● WORK INSTRUCTION
Reproduce each record in the listing below exactly as written.
[[ THE INPUT, beginning ]]
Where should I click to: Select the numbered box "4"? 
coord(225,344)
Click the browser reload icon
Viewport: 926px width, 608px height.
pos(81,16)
[[ THE INPUT, end ]]
● RESULT OF THIS EXERCISE
Where should I click to: Select the numbered box "4"? 
coord(225,344)
Click the browser reload icon
Viewport: 926px width, 608px height.
pos(81,16)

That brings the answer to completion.